Responsabilidade moral e política são coisas que os dirigentes não
conhecem. Mas a falta de decoro é-lhes pródiga. Um episódio pouco divulgado
mostra-o com clareza. No dia 11 deste mês, numa audição na Comissão Parlamentar
dos Negócios Estrangeiros e Comunidades, a propósito da eleição de Portugal
para o Conselho dos Direitos Humanos das Nações Unidas e respondendo a
considerações que vários deputados fizeram sobre o impacto da crise na vida dos
portugueses, o ministro Rui Machete afirmou que os direitos fundamentais
sociais dependem da economia e podem ser restringidos em função dela. Ou seja, em
matéria de direitos fundamentais contam nada as aquisições civilizacionais, as
convenções internacionais que subscrevemos e a Constituição da República
Portuguesa, porque mandam o PIB e os credores internacionais. Rui Machete disse
que na ONU "Portugal pautará a sua actuação pelo objetivo da defesa da
dignidade da pessoa humana e do carácter individual, universal, indivisível,
inalienável e interdependente de todos os direitos humanos, sejam direitos
civis, culturais, económicos, políticos ou sociais". Rui Machete afirmou
ir defender na ONU os mesmos direitos sociais que, garantiu, podem ser
suspensos cá dentro, penalizando as pessoas em pobreza extrema, os idosos e as
crianças. Forte lógica, sólida moral.
Importa relembrar, a propósito desta (mais uma) infeliz intervenção pública
de Rui Machete, que “os órgãos de soberania não podem, conjunta ou
separadamente, suspender o exercício dos direitos, liberdades e garantias,
salvo em caso de estado de sítio ou de estado de emergência, declarados na
forma prevista na Constituição” (Artigo 19.º, n.º 1, da CRP).
E voltamos ao lodaçal, que explica a abulia generalizada. Novo exemplo:
sorrateiramente, avança a municipalização da Educação, metáfora para consagrar
nova tragédia, qual seja entregar ao arbítrio das câmaras aderentes um domínio
estratégico, que jamais deveria sair da tutela central.
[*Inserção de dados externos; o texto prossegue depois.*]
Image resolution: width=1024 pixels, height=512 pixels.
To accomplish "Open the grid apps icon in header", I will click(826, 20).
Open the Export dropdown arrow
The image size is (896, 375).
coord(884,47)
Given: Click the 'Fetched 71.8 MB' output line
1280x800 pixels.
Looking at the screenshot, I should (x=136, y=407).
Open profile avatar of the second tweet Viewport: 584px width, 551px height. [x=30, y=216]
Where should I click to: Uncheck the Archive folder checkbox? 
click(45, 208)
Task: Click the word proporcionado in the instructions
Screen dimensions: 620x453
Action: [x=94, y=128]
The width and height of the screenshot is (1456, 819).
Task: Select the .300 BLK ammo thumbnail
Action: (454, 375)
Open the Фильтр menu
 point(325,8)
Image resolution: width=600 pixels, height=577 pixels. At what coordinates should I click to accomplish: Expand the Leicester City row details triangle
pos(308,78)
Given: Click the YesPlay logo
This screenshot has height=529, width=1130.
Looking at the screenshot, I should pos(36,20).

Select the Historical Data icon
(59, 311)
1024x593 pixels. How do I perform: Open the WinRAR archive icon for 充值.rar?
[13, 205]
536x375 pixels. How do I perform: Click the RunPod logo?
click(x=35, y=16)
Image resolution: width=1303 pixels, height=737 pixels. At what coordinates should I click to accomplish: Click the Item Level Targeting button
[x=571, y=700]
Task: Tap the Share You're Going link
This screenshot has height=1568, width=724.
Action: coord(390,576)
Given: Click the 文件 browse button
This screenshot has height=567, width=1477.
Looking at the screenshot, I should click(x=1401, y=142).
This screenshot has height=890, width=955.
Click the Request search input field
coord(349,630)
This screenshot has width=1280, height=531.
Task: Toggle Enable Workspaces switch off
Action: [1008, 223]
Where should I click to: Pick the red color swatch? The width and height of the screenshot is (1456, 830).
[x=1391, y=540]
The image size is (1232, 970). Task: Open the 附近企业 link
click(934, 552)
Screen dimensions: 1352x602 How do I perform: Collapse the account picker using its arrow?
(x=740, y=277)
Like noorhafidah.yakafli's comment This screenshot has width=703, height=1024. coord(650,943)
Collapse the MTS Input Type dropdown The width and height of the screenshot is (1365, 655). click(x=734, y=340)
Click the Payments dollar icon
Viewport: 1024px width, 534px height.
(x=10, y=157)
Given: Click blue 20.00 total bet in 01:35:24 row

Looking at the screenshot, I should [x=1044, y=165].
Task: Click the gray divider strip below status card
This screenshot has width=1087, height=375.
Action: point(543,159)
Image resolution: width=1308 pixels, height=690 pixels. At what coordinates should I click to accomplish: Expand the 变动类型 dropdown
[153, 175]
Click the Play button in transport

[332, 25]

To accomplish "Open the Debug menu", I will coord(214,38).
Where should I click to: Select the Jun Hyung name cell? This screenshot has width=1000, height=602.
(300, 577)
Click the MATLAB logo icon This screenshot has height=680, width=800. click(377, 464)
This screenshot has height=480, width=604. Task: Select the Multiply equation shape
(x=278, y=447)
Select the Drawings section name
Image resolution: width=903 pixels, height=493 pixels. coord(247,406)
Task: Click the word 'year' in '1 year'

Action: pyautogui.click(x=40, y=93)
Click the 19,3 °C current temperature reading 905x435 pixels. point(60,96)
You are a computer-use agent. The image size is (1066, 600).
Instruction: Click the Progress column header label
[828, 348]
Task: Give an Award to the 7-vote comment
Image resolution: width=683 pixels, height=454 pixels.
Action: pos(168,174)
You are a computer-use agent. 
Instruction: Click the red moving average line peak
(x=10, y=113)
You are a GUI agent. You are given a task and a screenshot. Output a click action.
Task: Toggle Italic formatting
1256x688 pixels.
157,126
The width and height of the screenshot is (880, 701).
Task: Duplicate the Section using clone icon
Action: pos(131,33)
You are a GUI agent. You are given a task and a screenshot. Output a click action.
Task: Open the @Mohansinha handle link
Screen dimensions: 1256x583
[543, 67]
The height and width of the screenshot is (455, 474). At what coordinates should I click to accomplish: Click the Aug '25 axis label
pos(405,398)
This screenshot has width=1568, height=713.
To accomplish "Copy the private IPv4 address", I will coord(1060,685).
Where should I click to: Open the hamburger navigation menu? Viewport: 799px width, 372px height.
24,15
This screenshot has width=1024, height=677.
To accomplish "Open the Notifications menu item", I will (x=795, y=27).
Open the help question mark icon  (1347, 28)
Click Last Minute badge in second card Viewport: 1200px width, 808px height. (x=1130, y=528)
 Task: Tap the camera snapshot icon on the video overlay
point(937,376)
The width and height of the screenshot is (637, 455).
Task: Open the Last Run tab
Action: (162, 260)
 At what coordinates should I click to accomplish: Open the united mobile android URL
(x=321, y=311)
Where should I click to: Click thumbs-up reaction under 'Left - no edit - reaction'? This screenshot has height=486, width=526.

Basta reler a história
da I República (a descentralização/municipalização da educação foi definida
pela primeira vez em decreto de 29 de Março de 1911) para perceber que não é de
descentralização municipalista, mas de autonomia, que as escolas e os
professores necessitam e que a substituição do monolitismo vigente por vários
caciquismos não resolverá um só problema e acrescentará muitos mais e graves.
A pequena dimensão do país, a natureza dos compromissos, legais e éticos,
assumidos pelo Estado face a um vastíssimo universo de cidadãos e as economias
de escala que as rotinas informáticas permitem, justificam que a gestão da
Educação permaneça centralizada. Quanto aos aspectos que ganharão, e são
muitos, se aproximarmos a capacidade de decidir ao local onde as coisas
acontecem, não deve o poder ser entregue às câmaras, mas aos professores e às
escolas. Justifica-o a circunstância de estarmos a falar da gestão pedagógica.
Porque quem sabe de pedagogia são os professores.